§ **Aim of the task**
Please write each record out again word for word.

§ **Data for the task**

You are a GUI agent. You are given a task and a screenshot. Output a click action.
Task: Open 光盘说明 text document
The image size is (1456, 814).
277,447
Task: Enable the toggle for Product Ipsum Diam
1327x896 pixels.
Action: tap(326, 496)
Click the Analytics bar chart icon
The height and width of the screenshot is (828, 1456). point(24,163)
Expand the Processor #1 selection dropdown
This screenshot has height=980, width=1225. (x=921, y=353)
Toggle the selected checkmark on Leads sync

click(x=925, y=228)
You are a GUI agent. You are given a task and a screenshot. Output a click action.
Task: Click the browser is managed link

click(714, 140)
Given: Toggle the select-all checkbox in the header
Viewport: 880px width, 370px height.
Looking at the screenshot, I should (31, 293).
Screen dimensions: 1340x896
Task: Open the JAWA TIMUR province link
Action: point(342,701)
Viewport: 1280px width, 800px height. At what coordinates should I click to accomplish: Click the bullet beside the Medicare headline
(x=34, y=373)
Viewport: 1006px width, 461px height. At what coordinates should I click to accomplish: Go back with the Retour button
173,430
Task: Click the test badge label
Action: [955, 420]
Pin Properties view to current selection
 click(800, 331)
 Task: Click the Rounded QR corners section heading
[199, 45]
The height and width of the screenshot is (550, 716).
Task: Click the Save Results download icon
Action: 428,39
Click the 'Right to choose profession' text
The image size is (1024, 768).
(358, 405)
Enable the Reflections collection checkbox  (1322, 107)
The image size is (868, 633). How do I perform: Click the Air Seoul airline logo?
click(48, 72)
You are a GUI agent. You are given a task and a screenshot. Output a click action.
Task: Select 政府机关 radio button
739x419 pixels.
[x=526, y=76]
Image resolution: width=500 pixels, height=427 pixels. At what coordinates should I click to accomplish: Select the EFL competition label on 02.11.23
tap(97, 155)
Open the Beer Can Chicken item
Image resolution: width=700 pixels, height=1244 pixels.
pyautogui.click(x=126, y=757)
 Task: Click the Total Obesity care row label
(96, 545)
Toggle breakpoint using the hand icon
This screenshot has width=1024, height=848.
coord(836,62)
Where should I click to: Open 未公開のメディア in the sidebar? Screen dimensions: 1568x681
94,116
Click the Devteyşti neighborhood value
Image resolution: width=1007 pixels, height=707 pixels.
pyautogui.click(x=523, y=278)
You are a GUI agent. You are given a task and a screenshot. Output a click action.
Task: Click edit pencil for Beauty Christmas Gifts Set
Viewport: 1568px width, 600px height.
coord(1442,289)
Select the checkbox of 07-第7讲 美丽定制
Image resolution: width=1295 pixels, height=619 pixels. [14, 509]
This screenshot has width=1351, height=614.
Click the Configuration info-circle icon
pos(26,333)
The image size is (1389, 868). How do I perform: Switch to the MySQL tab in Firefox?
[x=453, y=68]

§ **Task answer**
You are a GUI agent. You are given a task and a screenshot. Output a click action.
Task: Open 光盘说明 text document
The image size is (1456, 814).
277,447
Task: Enable the toggle for Product Ipsum Diam
1327x896 pixels.
Action: tap(326, 496)
Click the Analytics bar chart icon
The height and width of the screenshot is (828, 1456). point(24,163)
Expand the Processor #1 selection dropdown
This screenshot has height=980, width=1225. (x=921, y=353)
Toggle the selected checkmark on Leads sync

click(x=925, y=228)
You are a GUI agent. You are given a task and a screenshot. Output a click action.
Task: Click the browser is managed link

click(714, 140)
Given: Toggle the select-all checkbox in the header
Viewport: 880px width, 370px height.
Looking at the screenshot, I should (31, 293).
Screen dimensions: 1340x896
Task: Open the JAWA TIMUR province link
Action: point(342,701)
Viewport: 1280px width, 800px height. At what coordinates should I click to accomplish: Click the bullet beside the Medicare headline
(x=34, y=373)
Viewport: 1006px width, 461px height. At what coordinates should I click to accomplish: Go back with the Retour button
173,430
Task: Click the test badge label
Action: [955, 420]
Pin Properties view to current selection
 click(800, 331)
 Task: Click the Rounded QR corners section heading
[199, 45]
The height and width of the screenshot is (550, 716).
Task: Click the Save Results download icon
Action: 428,39
Click the 'Right to choose profession' text
The image size is (1024, 768).
(358, 405)
Enable the Reflections collection checkbox  (1322, 107)
The image size is (868, 633). How do I perform: Click the Air Seoul airline logo?
click(48, 72)
You are a GUI agent. You are given a task and a screenshot. Output a click action.
Task: Select 政府机关 radio button
739x419 pixels.
[x=526, y=76]
Image resolution: width=500 pixels, height=427 pixels. At what coordinates should I click to accomplish: Select the EFL competition label on 02.11.23
tap(97, 155)
Open the Beer Can Chicken item
Image resolution: width=700 pixels, height=1244 pixels.
pyautogui.click(x=126, y=757)
 Task: Click the Total Obesity care row label
(96, 545)
Toggle breakpoint using the hand icon
This screenshot has width=1024, height=848.
coord(836,62)
Where should I click to: Open 未公開のメディア in the sidebar? Screen dimensions: 1568x681
94,116
Click the Devteyşti neighborhood value
Image resolution: width=1007 pixels, height=707 pixels.
pyautogui.click(x=523, y=278)
You are a GUI agent. You are given a task and a screenshot. Output a click action.
Task: Click edit pencil for Beauty Christmas Gifts Set
Viewport: 1568px width, 600px height.
coord(1442,289)
Select the checkbox of 07-第7讲 美丽定制
Image resolution: width=1295 pixels, height=619 pixels. [14, 509]
This screenshot has width=1351, height=614.
Click the Configuration info-circle icon
pos(26,333)
The image size is (1389, 868). How do I perform: Switch to the MySQL tab in Firefox?
[x=453, y=68]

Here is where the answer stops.